**** Stored records ****

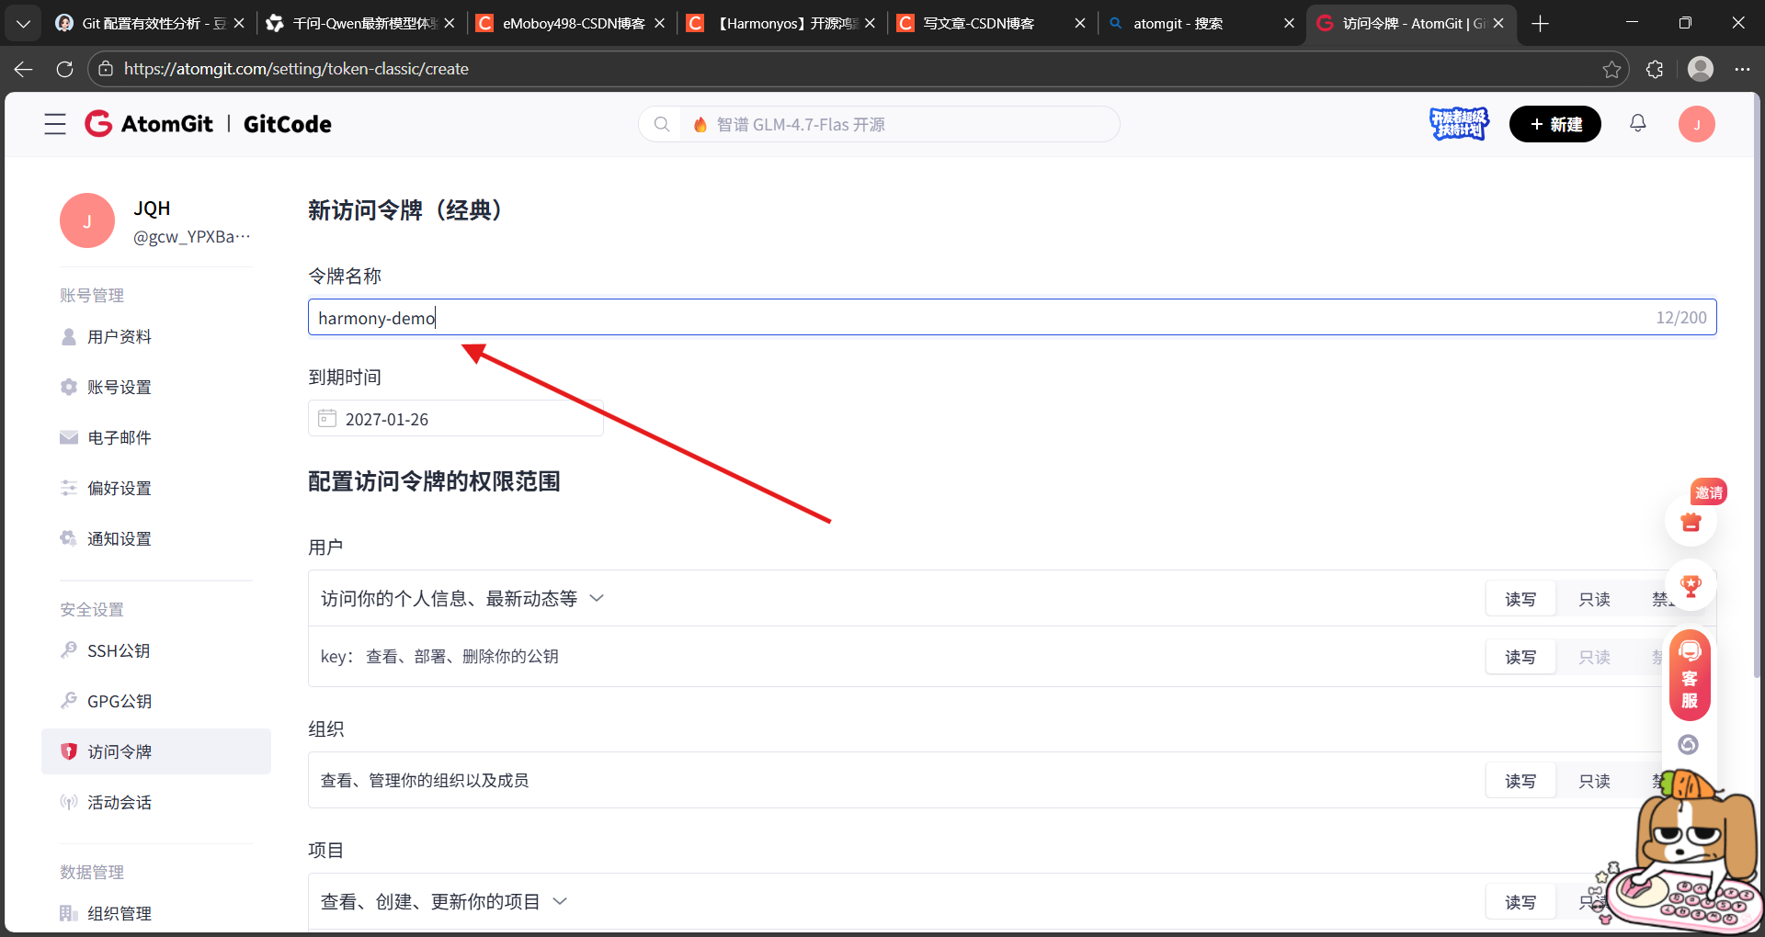Click the user avatar J in top right

click(1697, 123)
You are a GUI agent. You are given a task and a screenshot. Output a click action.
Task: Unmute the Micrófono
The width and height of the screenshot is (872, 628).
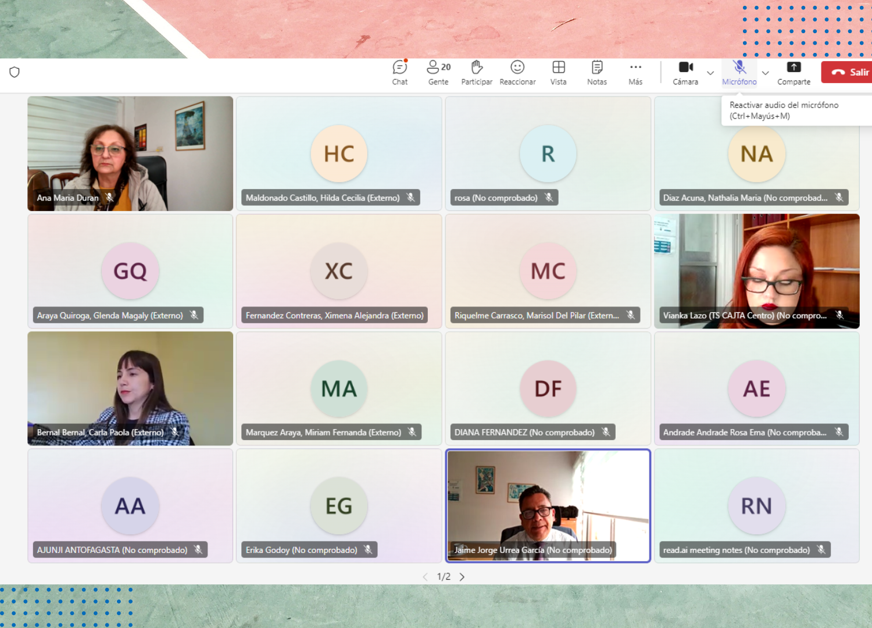click(x=739, y=73)
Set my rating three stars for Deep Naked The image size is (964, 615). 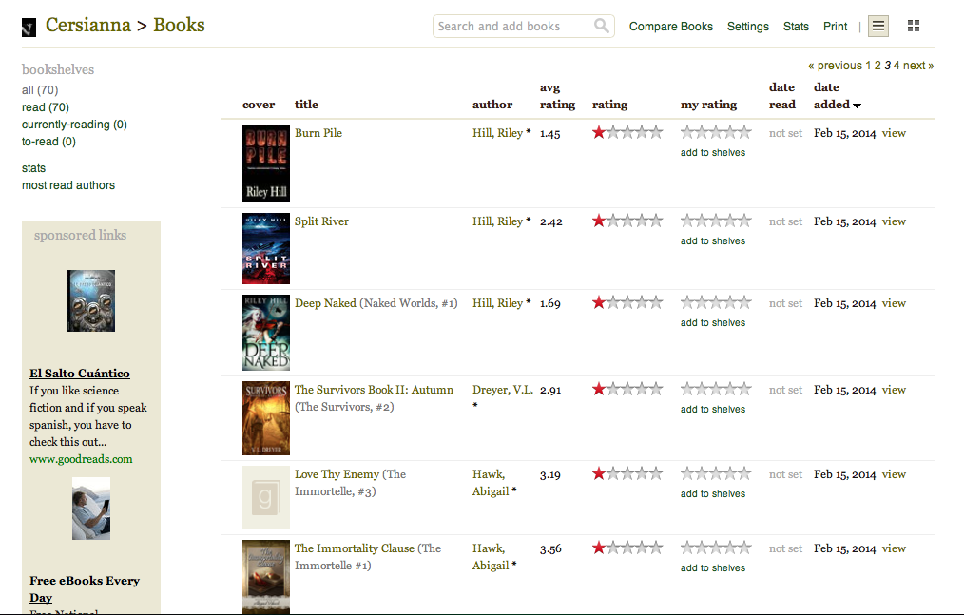pos(716,303)
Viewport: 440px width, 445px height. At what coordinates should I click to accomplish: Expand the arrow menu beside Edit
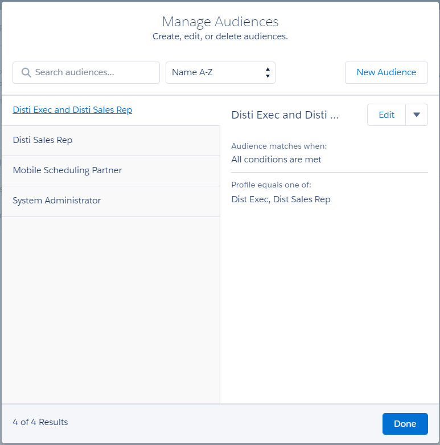[416, 115]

****

▶ _Exercise directions_:
Rewrite the stretch of the data from the line containing "Viewport: 440px width, 445px" through the end of the data, requests included, and offset every coordinate in the answers by 93. Leave the pictures out.

▶ _Problem solution_:
Viewport: 440px width, 445px height. At what coordinates should I click to accomplish: Expand the arrow menu beside Edit
[509, 208]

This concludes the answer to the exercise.